13. The method of claim 1 wherein said determining displacement values and measurement vectors further comprises measuring distances between points on a predicted model inferred from a motion model, and searching for features in a perpendicular direction of the parametric model surface.

14. The method of claim 1 wherein said determining displacement values and measurement vectors further comprises measuring distances between material points on a predicted model inferred from a motion model, and searching for the same material points in a local search region around the parametric model surface.

15. The method of claim 1 wherein filtering the displacement values is performed in information space.

16. The method of claim 1 wherein using a least squared method comprises using an extended Kalman filter.
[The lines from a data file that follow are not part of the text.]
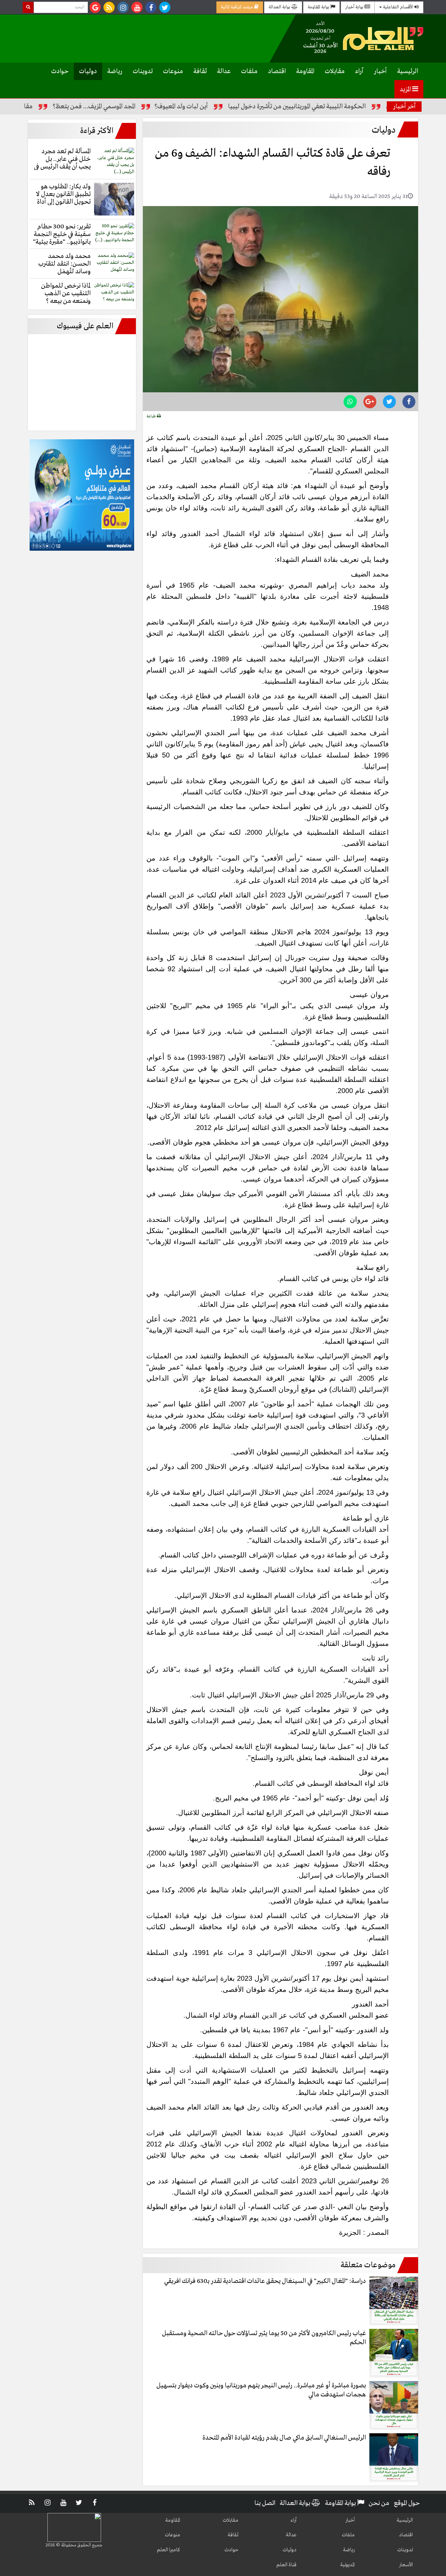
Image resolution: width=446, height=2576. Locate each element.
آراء (359, 71)
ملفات (249, 71)
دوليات (88, 71)
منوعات (173, 71)
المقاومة (305, 71)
17. An ultrasound imaging system for tracking a 3D structure in a 3D image including a plurality of sequential image frames, wherein the sequential image frames include a current image frames,

said ultrasound imaging system comprising an ultrasound transmitter and an ultrasound receiver configured to receive reflected ultrasound radiation reflected from a region of interest of an object and to convert received ultrasound radiation into image data, a processor configured to analyze image data, and a display configured to show results from the analysis of image data,

said ultrasound imaging system configured to:

represent the 3D structure being tracked with a parametric model with parameters for local shape deformations;

create a predicted state vector for the parametric model using a kinematic model;

deform the parametric model using the predicted state vector;

determine a plurality of actual points for the 3D structure using a current frame of the 3D image;

determine displacement values and a measurement vectors using differences between the plurality of actual points and the plurality of predicted points;

filter the displacement values and the measurement vectors using a least squares method to generate an updated state vector and an updated covariance matrix; and

generate an updated parametric model for the current image frame using the updated state vector.

18. The ultrasound imaging system of claim 17 wherein the parametric model used is a subdivision surface having a mesh of control points.

19. The ultrasound imaging system of claim 17 wherein the parametric model is a Doo-Sabin subdivision surface.

20. A machine readable medium or media having recorded thereon instructions configured to instruct a computer or an ultrasound imaging system to:

represent a 3D structure being tracked with a parametric model with parameters for local shape deformations;

create a predicted state vector for the parametric model using a kinematic model;

deform the parametric model using the predicted state vector;

determine a plurality of actual points for the 3D structure using a current frame of the 3D image;

determine displacement values and a measurement vectors using differences between the plurality of actual points and the plurality of predicted points;

filter the displacement values and the measurement vectors using a least squares method to generate an updated state vector and an updated covariance matrix; and

generate an updated parametric model for the current image frame using the updated state vector.